─── Records to use
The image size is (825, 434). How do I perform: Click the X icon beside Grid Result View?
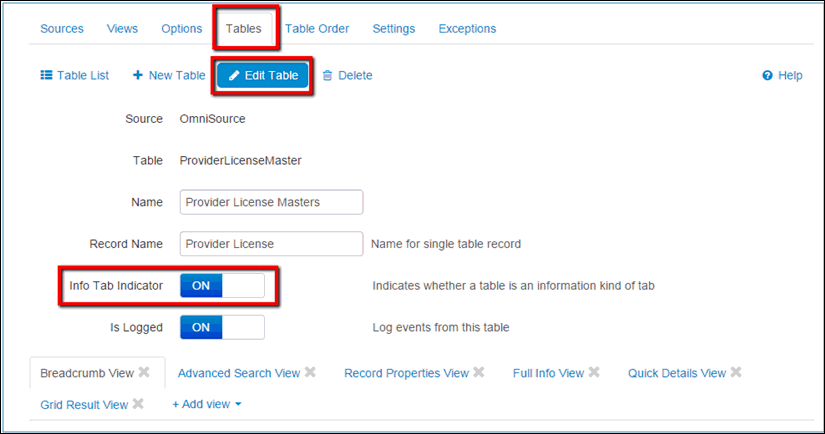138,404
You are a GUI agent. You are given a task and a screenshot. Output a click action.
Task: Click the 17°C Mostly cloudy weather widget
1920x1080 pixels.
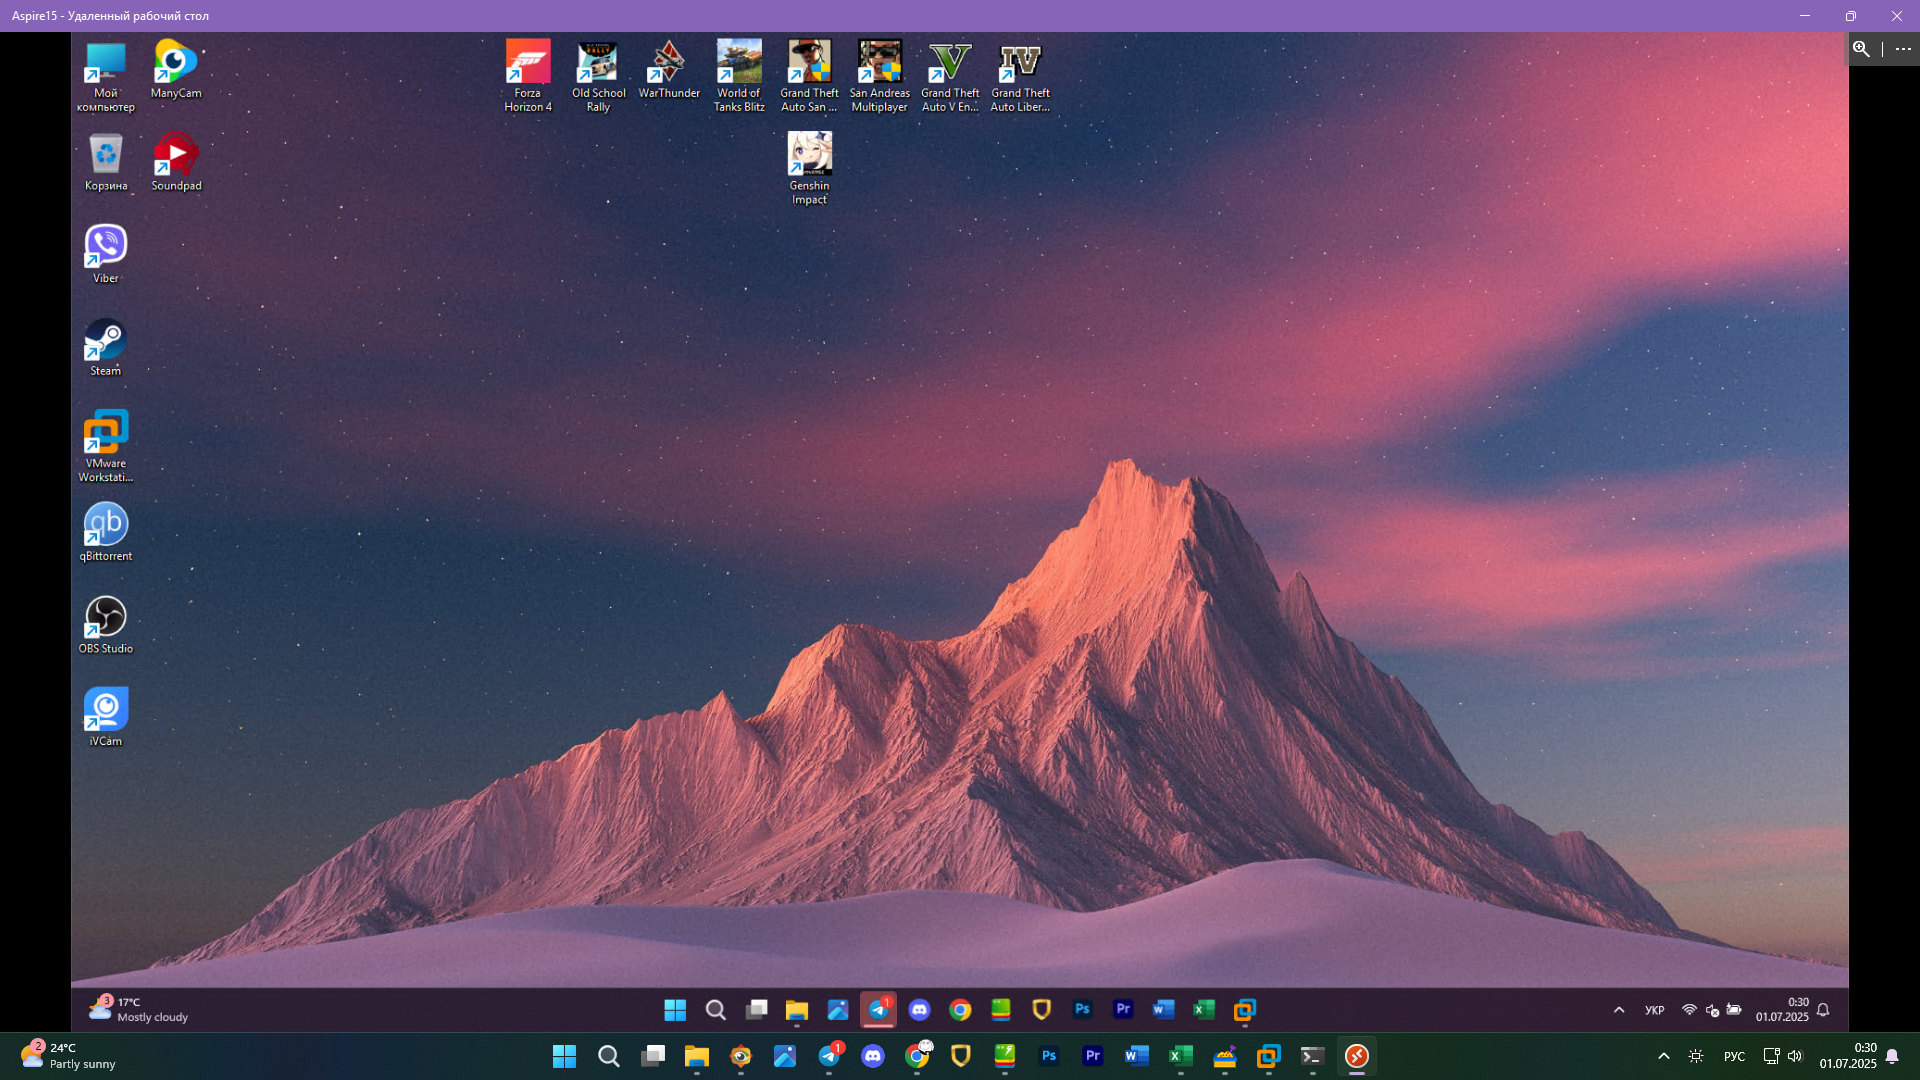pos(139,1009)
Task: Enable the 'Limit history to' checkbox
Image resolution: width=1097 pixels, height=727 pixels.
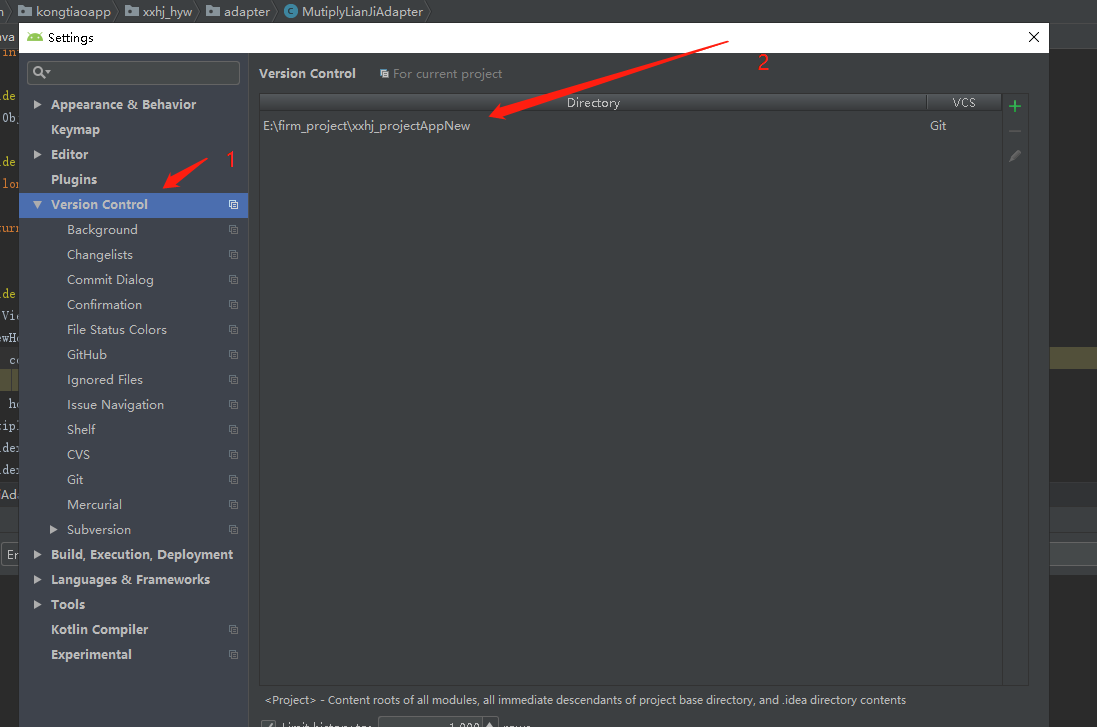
──────
─── Records to use
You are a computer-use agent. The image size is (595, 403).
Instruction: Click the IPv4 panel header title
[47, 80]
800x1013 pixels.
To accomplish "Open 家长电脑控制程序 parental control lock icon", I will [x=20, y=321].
──────
─── Records to use
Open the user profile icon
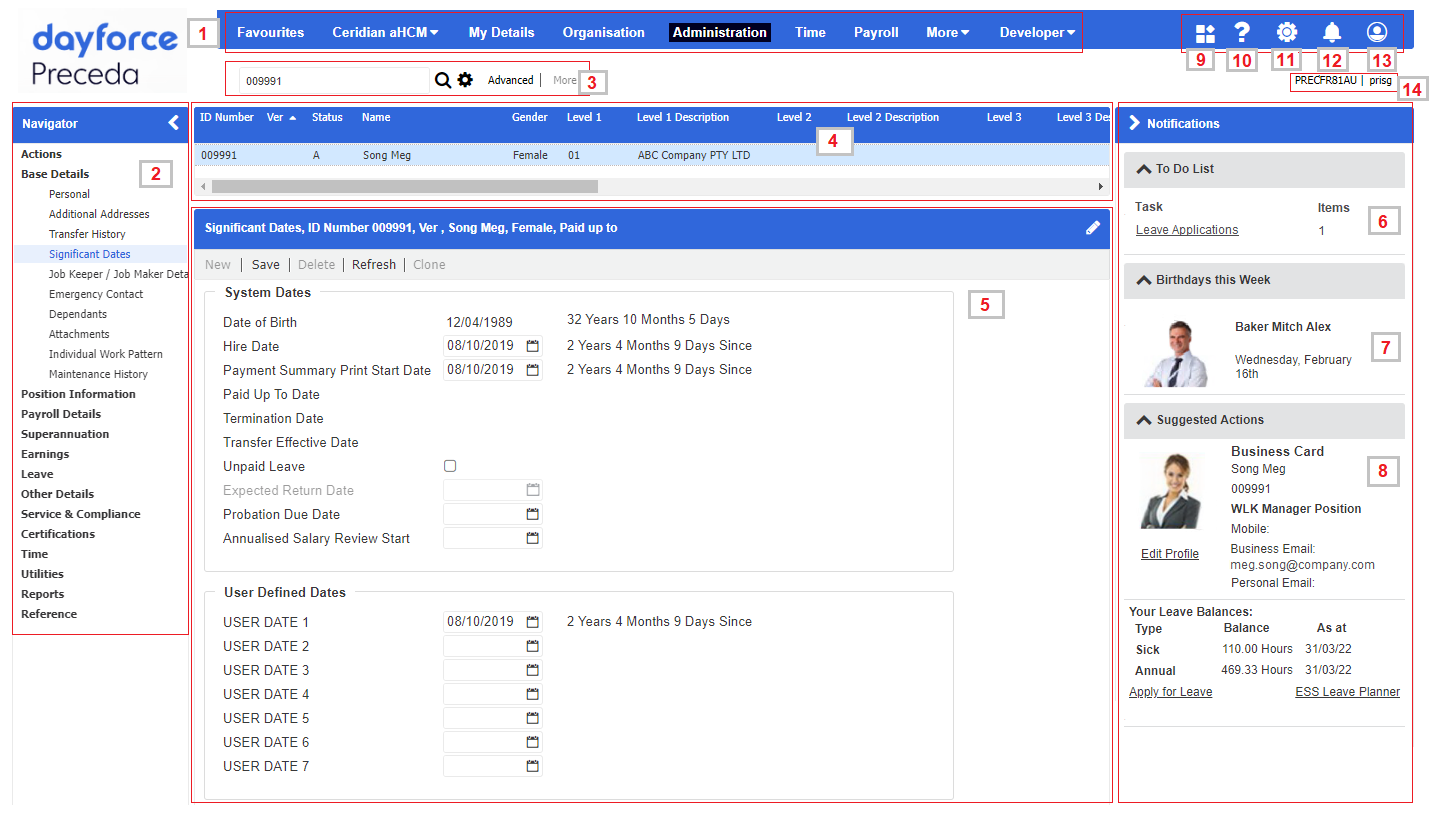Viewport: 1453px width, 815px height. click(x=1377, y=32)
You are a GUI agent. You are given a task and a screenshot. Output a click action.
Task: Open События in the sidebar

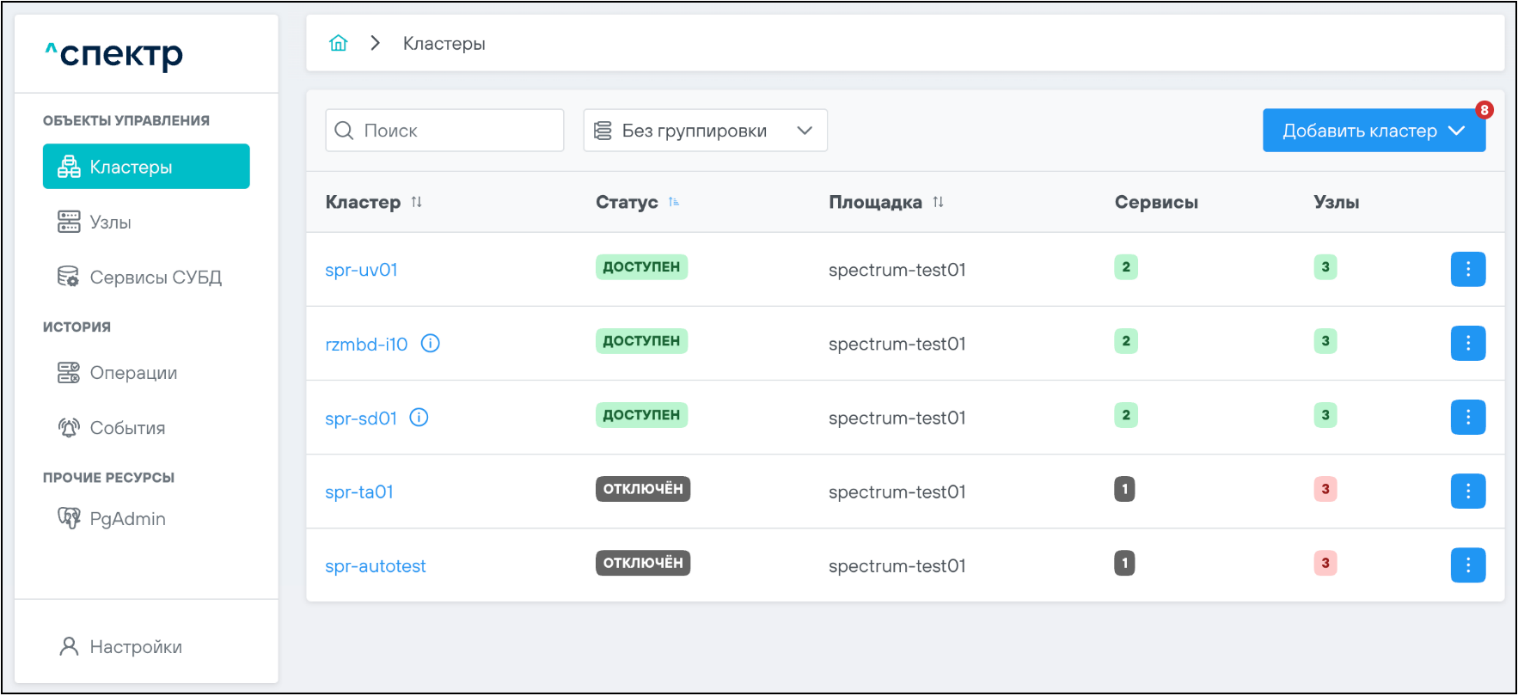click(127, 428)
──────
Problem details
Rewrite the entries starting at the line containing "The image size is (825, 434)." and ending at the line containing "Image resolution: width=1097", swapping "widget" for "tile" and changing nothing else. Omit the pictures from your answer.

Solution to the exercise
The image size is (825, 434). How do I perform: Click the X icon beside Grid Result View?
138,404
You are a GUI agent. You are given a task and a screenshot. Output a click action.
Task: Click the 17°C Mostly cloudy weather tile
1920x1080 pixels.
pos(139,1009)
Task: Enable the 'Limit history to' checkbox
Image resolution: width=1097 pixels, height=727 pixels.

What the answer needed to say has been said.